::: TEXTO DE ORIGEM

EMENTA: ICMS. PODE SER
UTILIZADO COMO CRÉDITO, PARA COMPENSAR O IMPOSTO DEVIDO NA SAÍDA DO PESCADO, O
QUE FOI RETIDO POR SUBSTITUIÇÃO TRIBUTÁRIA RELATIVO AO ÓLEO DIESEL UTILIZADO
POR EMBARCAÇÕES, EMPREGADAS NA CAPTURA DE PESCADO. INTEGRAÇÃO ANALÓGICA DO ART.
22 DO ANEXO 3 DO RICMS-SC/01.
FICAM RESSALVADAS AS HIPÓTESES DO COMBUSTÍVEL SER ADQUIRIDO COM ISENÇÃO OU
ACOBERTADO COM DOCUMENTO INADEQUADO AO APROVEITAMENTO DO CRÉDITO OU, AINDA,
QUANDO A SAÍDA SUBSEQÜENTE DO PRODUTO NÃO SEJA TRIBUTADA.
PROCESSO Nº: PSEF
81.031/03-3
01 - DA CONSULTA
Informa
a consulente em epígrafe que desenvolve atividade pesqueira (captura e
industrialização). A consulta versa sobre o direito de aproveitamento de
crédito do ICMS relativo ao consumo de óleo diesel pelas embarcações
pesqueiras, com fundamento no art. 22 do Anexo 3 do RICMS-SC/01.
Conforme
a consulente, a atividade de industrialização encontra-se no momento
paralisada.
Não
consta da consulta a informação fiscal a que se refere o inciso II do § 2º do
art. 6º da Portaria SEF nº 226/01.
02 - LEGISLAÇÃO APLICÁVEL
Constituição
Federal, art. 155, § 2º, I e II;
Lei
Complementar nº 87/96, arts. 19 e 20;
Lei
nº 10.297/96, arts. 21 e 22;
RICMS-SC/2001,
Anexo 3, art. 22.
03 - FUNDAMENTAÇÃO E RESPOSTA
A
presente resposta examinará apenas o crédito relativo ao consumo de óleo diesel
pelas embarcações pesqueiras, na captura de pescado. Isto porque a atividade
industrial, conforme informação da consulente, está paralisada.
Sucede,
porém, que o óleo diesel está sujeito ao recolhimento antecipado do imposto
pelo contribuinte substituto. Portanto, antes de enfrentar a questão que
constitui o objeto da consulta, devemos examinar o instituto da substituição
tributária.

::::::
::: DADOS FORNECIDOS

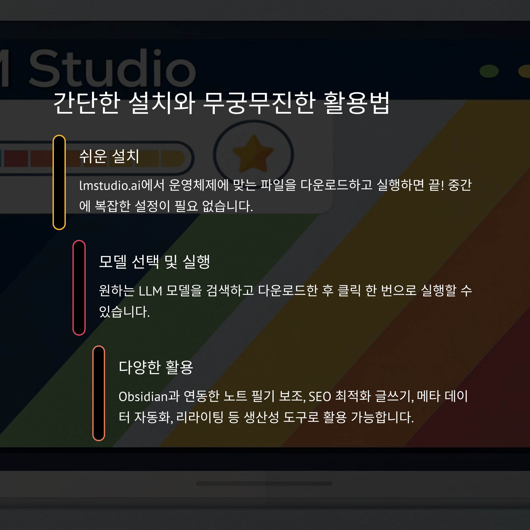Click the pink-outlined bar beside 모델 선택 및 실행
530x530 pixels.
coord(79,287)
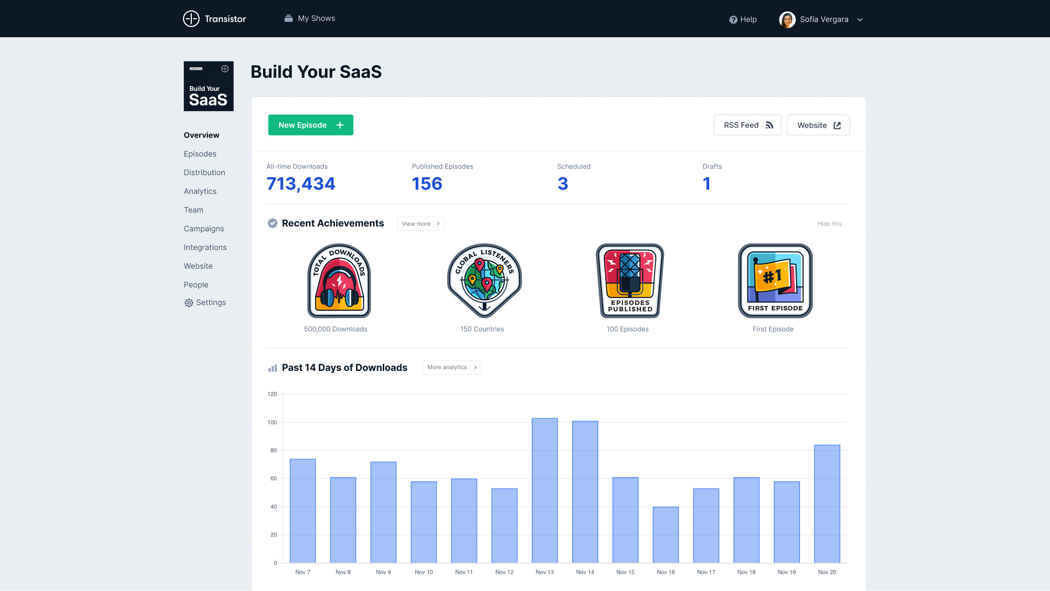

::::::

▶ _DESCRIÇÃO DA TAREFA_
Atualize o trecho do parecer sobre crédito de ICMS que se inicia nas palavras com "PROCESSO Nº: PSEF" e termina em "SEF nº 226/01.", reescrevendo-o com "consulente" trocado por "requerente".

▶ _RESPOSTA_
PROCESSO Nº: PSEF
81.031/03-3
01 - DA CONSULTA
Informa
a requerente em epígrafe que desenvolve atividade pesqueira (captura e
industrialização). A consulta versa sobre o direito de aproveitamento de
crédito do ICMS relativo ao consumo de óleo diesel pelas embarcações
pesqueiras, com fundamento no art. 22 do Anexo 3 do RICMS-SC/01.
Conforme
a requerente, a atividade de industrialização encontra-se no momento
paralisada.
Não
consta da consulta a informação fiscal a que se refere o inciso II do § 2º do
art. 6º da Portaria SEF nº 226/01.